So why THEE HELL does everybody have to drink that crap and bathe in it?
Legitimate and reasonable answers welcome.
As for the topic of health, I must have run hard enough the other night to jostle my innards — for I awoke (barely) on Monday morning to the not-at-all delightful sensation that my right eyeball was about to explode from its socket. No, not glaucoma. Severe acute headache.
It took all day to shake that bastard, but I feel fine now.
Nonetheless, it is very strange — when even the simplest task feels like a miserable burden. Another reason I don’t drink.
Women: Oh, whatever. I simply no longer hope to find a kind, creative, intelligent, reasonable one around here. This does not preclude finding one elsewhere. They certainly exist. I’ve seen them!
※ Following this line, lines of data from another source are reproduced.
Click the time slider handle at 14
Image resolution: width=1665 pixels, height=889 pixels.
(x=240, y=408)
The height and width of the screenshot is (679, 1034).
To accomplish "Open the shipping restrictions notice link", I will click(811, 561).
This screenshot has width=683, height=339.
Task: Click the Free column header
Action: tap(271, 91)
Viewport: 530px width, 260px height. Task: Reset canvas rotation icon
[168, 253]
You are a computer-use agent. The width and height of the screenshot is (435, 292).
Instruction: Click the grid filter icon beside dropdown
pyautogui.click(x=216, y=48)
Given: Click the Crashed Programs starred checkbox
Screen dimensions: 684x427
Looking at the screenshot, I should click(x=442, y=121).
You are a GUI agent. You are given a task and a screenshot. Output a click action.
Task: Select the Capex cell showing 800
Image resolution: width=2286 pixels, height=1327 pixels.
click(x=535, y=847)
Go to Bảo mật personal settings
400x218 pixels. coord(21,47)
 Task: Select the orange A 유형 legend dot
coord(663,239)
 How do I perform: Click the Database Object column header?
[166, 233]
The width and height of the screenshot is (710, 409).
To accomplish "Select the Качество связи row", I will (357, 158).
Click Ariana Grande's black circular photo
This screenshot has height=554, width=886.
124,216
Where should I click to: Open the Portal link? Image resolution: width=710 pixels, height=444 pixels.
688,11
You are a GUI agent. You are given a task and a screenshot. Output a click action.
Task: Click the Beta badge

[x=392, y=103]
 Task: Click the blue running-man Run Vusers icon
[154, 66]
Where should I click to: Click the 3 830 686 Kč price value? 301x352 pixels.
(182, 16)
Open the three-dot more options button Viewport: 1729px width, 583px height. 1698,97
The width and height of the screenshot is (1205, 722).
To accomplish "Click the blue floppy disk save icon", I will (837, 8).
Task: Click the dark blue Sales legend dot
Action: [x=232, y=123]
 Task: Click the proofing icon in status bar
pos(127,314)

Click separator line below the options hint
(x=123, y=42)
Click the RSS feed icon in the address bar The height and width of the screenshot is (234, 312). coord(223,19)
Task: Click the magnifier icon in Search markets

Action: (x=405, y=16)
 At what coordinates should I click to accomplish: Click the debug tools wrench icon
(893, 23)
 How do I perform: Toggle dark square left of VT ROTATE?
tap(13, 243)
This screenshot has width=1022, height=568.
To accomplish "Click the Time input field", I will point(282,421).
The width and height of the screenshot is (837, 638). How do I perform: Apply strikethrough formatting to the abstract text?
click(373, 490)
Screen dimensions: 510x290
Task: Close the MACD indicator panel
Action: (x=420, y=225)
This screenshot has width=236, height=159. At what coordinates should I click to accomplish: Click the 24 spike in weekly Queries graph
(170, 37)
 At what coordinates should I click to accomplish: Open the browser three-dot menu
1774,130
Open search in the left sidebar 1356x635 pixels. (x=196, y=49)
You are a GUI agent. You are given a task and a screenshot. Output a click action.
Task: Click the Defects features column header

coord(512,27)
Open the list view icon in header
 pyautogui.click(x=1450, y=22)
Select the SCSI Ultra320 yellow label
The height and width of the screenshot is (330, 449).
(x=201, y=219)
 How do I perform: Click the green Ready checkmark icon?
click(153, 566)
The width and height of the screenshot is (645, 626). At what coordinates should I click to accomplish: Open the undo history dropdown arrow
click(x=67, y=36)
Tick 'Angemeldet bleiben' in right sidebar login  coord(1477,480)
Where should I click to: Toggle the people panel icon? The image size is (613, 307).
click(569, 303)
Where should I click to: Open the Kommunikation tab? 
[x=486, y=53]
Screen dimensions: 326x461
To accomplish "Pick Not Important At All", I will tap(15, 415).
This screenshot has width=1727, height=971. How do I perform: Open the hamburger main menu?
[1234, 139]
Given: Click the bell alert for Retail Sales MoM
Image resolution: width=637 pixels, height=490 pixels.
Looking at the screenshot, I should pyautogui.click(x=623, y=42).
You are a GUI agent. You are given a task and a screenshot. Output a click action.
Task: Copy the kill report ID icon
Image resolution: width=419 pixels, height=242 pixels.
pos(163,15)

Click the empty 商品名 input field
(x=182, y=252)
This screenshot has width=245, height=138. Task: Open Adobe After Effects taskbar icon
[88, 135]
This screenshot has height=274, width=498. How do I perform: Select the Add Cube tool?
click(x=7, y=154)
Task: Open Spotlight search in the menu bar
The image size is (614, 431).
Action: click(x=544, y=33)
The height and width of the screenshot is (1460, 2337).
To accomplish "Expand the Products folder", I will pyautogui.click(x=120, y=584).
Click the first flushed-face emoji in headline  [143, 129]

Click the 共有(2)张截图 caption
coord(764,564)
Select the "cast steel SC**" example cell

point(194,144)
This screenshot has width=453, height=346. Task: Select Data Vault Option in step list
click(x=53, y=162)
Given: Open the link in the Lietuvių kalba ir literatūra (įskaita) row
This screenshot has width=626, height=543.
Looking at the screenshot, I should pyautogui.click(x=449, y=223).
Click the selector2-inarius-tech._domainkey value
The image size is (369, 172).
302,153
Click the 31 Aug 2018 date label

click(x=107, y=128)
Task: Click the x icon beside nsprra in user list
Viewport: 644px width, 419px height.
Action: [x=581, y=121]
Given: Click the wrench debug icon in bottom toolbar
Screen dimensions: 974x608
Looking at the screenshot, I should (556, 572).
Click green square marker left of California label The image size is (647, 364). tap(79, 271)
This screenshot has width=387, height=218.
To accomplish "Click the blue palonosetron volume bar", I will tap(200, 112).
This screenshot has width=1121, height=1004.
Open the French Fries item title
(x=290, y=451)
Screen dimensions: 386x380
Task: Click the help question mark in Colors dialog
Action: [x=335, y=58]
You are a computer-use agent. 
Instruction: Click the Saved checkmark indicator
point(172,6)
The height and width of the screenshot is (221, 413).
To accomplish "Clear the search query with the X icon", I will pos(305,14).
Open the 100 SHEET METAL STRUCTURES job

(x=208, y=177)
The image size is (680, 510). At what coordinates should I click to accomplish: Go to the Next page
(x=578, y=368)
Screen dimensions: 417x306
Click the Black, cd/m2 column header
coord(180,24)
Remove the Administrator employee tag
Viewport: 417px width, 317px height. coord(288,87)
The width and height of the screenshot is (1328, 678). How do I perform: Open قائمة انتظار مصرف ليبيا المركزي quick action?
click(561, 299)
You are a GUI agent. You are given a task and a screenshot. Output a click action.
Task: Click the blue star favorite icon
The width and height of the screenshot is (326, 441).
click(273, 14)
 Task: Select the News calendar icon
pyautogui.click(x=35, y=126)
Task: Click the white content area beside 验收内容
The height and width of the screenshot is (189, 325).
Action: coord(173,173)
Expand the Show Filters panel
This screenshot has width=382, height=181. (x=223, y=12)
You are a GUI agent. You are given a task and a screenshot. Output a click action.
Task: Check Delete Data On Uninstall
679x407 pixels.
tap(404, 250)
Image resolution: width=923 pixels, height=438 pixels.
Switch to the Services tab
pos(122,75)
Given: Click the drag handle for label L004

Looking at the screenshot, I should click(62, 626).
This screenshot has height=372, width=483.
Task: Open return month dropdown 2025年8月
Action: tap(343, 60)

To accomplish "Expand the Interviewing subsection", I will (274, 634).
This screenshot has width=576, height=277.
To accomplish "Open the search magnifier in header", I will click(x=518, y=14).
And if you think that the disappointed observations seem sexist, I invite you (on your next toothpaste run) to go explore the greeting card section of your local drugstore/pharmacy/chemist/whatever-you-call-it. Check out the ones designed for middle-aged women. About half of them are dedicated to the topic of how stupid men are.
(Not that I’m arguing with that, either. Today I was walking and thinking, and although many businesses have fallen and been replaced, and cosmetically there’s a tweak here or there, the world is still pretty much exactly as it was when I was a child. Obviously we have the internet and all the zany gadgets –
Incidentally: Gregory officially dubs this chapter of human history The Age of Gadgets
– but basically not much has changed. I’m just a bit taller and manlier. Meanwhile, all the stupid things men have invented — armies, corporations, endless arrays of weapons, enough nuclear missiles to kill all life on the planet many times over — all that shit is still there.
What are we gonna do about it?)
Well, I’ll tell you what I’m gonna do about it.
Despite many fast’n'weird encounters with friends throughout the year, this has been yet another solar orbital of loneliness and nagging futility for me. And everybody’s always got bullshit advice, too:
“You just have to try a little harder.”
“As soon as you do [whatever random, largely unrelated thing], then everything else will just work itself out.”
“You Just Haven’t Earned It Yet, Baby” (Thanks, Moz. Bang your head.)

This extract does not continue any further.